La squadra radunata a centrocampo (foto R. Quartarone)

«Come già detto è stata una settimana conoscitiva – ci spiega l’allenatore siracusano, ben conosciuto dall’ambiente per la finale per l’A3 del 2013 e per la promozione conquistata con l’Alfa maschile –. Il primo riscontro è positivo, la prima settimana è andata bene, ma abbiamo da lavorare. C’è un grande entusiasmo da parte di tutto l’ambiente. Anche la società è stata finora sempre presente. Da lunedì sera (oggi, ndr) inizieremo la preparazione vera e propria. Da martedì ci alleneremo mattina e pomeriggio».

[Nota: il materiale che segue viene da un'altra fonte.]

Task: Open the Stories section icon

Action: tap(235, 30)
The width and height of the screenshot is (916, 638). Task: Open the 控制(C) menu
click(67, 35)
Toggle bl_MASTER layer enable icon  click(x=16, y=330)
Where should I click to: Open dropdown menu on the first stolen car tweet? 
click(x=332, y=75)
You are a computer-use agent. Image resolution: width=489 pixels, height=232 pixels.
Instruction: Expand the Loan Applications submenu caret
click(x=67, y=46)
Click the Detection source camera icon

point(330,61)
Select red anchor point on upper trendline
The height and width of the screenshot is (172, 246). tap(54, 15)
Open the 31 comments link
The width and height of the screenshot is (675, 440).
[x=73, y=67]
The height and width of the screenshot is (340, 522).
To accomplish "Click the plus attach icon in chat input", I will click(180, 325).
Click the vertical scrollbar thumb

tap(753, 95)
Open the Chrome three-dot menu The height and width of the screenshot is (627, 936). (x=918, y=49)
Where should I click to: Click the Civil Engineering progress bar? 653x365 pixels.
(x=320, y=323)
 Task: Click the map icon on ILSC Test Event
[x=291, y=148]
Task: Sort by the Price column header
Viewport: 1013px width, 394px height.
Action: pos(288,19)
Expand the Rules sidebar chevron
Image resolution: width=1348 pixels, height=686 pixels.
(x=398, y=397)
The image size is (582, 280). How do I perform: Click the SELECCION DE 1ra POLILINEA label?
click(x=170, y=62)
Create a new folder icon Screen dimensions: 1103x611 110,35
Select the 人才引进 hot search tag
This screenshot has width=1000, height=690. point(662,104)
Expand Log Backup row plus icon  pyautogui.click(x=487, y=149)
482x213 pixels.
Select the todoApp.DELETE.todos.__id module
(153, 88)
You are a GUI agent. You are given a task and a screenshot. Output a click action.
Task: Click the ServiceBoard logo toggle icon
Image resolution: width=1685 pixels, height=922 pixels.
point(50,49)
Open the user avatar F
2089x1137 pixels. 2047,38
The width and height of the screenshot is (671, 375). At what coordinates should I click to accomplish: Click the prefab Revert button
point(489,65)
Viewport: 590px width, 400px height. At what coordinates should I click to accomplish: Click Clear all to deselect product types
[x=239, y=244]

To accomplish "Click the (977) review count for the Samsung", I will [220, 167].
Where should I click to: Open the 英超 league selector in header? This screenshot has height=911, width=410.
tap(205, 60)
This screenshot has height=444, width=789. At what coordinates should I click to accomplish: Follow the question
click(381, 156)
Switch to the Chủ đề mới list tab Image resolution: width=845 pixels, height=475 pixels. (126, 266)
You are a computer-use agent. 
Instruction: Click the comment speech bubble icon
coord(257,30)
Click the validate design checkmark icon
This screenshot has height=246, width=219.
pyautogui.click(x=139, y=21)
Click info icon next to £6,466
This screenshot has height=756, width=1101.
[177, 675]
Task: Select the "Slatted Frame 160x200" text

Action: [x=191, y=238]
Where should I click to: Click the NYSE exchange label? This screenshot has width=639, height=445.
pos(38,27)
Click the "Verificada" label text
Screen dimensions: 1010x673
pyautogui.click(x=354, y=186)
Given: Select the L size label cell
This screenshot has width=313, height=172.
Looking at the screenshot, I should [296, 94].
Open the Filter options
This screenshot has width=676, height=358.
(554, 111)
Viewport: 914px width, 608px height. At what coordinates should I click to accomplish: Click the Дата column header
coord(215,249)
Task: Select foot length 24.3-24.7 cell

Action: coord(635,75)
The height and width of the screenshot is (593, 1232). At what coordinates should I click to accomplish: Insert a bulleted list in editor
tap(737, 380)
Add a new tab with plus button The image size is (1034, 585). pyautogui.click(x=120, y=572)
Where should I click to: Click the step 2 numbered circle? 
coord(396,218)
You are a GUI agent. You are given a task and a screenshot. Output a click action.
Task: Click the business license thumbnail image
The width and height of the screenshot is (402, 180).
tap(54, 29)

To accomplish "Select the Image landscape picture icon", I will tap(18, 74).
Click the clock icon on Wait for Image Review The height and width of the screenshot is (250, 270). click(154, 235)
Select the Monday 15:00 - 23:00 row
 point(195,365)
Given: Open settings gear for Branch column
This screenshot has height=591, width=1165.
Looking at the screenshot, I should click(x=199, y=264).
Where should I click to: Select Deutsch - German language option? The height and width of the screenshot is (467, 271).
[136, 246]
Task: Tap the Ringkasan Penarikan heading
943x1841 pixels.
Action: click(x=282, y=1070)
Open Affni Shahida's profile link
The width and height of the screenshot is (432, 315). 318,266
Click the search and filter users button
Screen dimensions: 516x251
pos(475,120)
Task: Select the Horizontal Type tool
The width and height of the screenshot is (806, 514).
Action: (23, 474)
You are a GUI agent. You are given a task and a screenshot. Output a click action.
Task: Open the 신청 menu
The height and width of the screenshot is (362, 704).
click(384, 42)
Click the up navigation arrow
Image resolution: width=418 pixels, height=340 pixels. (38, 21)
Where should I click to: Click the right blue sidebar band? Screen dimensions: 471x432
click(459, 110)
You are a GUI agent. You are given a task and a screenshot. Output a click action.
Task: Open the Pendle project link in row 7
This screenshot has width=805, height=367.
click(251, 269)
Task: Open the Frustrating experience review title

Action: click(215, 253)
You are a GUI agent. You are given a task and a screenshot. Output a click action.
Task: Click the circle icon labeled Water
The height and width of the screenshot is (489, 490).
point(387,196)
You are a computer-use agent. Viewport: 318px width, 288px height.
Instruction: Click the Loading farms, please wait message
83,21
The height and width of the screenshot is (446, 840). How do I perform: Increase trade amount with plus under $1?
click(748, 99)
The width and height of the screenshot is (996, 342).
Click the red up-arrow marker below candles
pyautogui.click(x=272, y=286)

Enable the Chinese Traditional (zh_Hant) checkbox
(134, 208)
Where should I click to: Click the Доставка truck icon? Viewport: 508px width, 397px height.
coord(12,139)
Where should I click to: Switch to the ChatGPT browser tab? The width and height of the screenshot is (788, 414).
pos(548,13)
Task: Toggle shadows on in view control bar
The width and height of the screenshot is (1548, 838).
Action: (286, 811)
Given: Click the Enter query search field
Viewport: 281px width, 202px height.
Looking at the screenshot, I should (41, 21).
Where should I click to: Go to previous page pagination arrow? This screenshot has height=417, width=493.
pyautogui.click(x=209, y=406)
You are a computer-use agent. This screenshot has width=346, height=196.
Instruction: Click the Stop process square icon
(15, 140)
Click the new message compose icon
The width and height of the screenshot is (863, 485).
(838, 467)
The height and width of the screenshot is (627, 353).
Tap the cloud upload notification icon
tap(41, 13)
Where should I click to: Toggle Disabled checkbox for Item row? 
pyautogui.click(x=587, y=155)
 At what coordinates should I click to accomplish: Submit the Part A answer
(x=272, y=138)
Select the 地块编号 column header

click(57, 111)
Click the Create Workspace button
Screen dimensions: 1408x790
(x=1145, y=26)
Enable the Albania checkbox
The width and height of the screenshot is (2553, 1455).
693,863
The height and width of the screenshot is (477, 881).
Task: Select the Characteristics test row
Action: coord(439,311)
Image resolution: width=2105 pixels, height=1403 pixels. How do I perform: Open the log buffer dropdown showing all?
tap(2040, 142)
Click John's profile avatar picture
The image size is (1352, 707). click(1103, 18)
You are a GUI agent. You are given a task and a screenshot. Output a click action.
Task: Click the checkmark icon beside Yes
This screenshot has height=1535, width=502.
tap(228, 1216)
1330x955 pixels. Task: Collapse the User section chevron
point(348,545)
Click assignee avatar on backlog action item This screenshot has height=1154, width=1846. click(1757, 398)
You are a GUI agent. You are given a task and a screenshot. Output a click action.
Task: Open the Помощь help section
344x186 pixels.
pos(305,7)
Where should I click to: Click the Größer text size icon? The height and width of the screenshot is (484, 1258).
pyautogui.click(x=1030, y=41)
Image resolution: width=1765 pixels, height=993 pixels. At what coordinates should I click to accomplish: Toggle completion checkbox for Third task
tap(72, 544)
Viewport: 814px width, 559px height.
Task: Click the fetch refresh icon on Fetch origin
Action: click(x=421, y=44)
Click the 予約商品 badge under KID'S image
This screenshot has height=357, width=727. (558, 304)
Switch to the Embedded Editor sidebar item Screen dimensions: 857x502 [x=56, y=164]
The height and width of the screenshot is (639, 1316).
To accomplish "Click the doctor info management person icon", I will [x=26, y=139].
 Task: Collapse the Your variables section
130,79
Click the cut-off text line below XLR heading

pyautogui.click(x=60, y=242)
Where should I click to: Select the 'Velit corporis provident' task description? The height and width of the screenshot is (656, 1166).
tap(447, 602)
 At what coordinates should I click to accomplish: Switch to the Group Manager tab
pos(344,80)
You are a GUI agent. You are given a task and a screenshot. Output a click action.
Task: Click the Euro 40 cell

Chi c’è? Le senior catanesi sono volti noti: il capitano, La Manna, Aleo, Licciardello più la campana Diop e l’emiliana Costi come “straniere”; tornerà anche Parisi, ancora in riabilitazione dopo il secondo intervento al ginocchio. «L’idea di farci allenare con le U-18 – prosegue Bianca –, condivisa con lo staff delle giovanili, sarà una linea portante della stagione: apriremo allenamenti e partite alle ragazze che meritano. Le ragazze hanno bisogno d’incentivi. Aprire alle ragazze è una strada, allenando, sacrificandosi avranno il loro spazio».

Questa Serie B da un lato sta stretta (per sette anni la squadra ha provato il salto di categoria, fermandosi due volte in finale promozione), dall’altro sembra la dimensione migliore per dare lo sbocco alle ragazze del settore giovanile. È indubbio che le giovani abbiano bisogno però anche di un gruppo che le faccia crescere, mettendo in campo un buon basket: «La Rainbow ha un blasone da onorare – chiude Bianca –. E poi ci sarà un derby cittadino. Vogliamo fare molto bene. Potrebbero anche arrivare innesti futuri, ma almeno per ora non abbiamo certezze. Non escludo nulla né nel breve né nel periodo intermedio».